烘焙

由 CookWhatHK0 次收藏
甘筍米糕以甘筍蓉、粘米粉、酵母和糖調成米糊,發酵後撒上黑芝麻蒸至鬆軟。
準備甘筍蓉300克、粘米粉220克、酵母3克、糖20克和少許黑芝麻,以蒸的方法製作。
Gather 300g carrot purée, 220g rice flour, 3g yeast, 20g sugar and a little black sesame; this cake is steamed.
把糖加入甘筍蓉拌勻,再加酵母靜置3分鐘,然後加入粘米粉拌勻。
Stir the sugar into the carrot purée, add the yeast and rest for 3 minutes, then mix in the rice flour.
米糊質地偏稠,不易滴落。
The batter should be fairly thick and not drip off easily.
倒入模具,約七成滿即可,稍後還會脹大。
Pour into moulds, filling them about seven-tenths full as they will rise further.

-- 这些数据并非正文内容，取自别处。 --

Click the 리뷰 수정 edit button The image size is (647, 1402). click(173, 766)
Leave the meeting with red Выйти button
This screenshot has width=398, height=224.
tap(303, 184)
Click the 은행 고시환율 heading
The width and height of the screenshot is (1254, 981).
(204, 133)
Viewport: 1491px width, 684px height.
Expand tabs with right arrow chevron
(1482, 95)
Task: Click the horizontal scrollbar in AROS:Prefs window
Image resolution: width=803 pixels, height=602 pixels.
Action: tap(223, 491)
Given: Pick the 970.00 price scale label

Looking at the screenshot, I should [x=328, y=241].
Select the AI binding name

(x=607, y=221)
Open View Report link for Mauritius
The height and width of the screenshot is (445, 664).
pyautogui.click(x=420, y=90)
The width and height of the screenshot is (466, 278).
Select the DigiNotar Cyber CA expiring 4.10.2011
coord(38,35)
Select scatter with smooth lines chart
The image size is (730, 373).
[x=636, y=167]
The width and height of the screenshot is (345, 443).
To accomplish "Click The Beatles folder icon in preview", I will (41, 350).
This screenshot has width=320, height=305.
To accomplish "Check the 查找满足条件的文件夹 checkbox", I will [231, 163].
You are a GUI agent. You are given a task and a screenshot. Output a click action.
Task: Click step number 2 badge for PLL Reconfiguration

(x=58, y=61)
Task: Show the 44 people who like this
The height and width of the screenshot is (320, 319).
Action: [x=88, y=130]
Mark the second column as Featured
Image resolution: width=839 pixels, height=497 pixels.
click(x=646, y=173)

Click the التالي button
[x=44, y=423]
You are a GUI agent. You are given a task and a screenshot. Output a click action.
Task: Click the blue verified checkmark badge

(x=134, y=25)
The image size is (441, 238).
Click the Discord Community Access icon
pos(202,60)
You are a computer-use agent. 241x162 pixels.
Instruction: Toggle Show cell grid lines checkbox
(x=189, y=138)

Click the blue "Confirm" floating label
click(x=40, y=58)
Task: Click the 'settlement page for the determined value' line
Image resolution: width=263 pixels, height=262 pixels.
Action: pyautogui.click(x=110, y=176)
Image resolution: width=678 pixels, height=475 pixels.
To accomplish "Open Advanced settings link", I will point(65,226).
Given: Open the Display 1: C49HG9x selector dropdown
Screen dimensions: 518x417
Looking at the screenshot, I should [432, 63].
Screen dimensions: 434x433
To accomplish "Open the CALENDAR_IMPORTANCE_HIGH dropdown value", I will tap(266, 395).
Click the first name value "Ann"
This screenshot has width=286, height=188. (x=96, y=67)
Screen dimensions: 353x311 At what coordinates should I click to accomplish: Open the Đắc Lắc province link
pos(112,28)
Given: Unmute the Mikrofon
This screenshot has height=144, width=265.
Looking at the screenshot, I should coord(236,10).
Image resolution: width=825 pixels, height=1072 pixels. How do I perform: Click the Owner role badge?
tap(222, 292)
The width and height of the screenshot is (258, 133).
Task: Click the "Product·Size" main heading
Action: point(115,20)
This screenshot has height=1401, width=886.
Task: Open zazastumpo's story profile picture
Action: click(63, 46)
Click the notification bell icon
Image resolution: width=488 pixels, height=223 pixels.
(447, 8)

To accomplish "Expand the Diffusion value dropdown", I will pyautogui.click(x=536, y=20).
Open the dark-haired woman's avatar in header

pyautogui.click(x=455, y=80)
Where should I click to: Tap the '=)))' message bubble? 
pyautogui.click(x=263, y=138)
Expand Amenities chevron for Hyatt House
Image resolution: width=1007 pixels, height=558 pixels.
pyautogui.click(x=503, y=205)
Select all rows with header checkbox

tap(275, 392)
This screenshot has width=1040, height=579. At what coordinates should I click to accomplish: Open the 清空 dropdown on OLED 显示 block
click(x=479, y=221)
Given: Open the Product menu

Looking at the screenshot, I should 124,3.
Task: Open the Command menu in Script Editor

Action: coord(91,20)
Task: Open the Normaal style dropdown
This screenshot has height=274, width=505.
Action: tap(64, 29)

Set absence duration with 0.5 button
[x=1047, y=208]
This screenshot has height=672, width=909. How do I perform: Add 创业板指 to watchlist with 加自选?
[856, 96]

放在温暖處發酵1小時;冬天可放入密閉容器,內裏放一大碗温水,水凍了中途換一次。
Prove in a warm place for 1 hour; in winter, use a sealed container with a large bowl of warm water inside, replacing it once as it cools.
發酵好後表面撒上黑芝麻,冷水上鍋,水滾後蒸20分鐘。
Once proved, sprinkle black sesame on top, place over cold water and steam for 20 minutes after the water boils.
出爐了!剛蒸好時表面看似有點濕,其實內裏已熟透,稍為放涼便可脱模。
It's ready! The surface may look a little wet fresh from the steamer, but the inside is cooked through; let it cool slightly and unmould.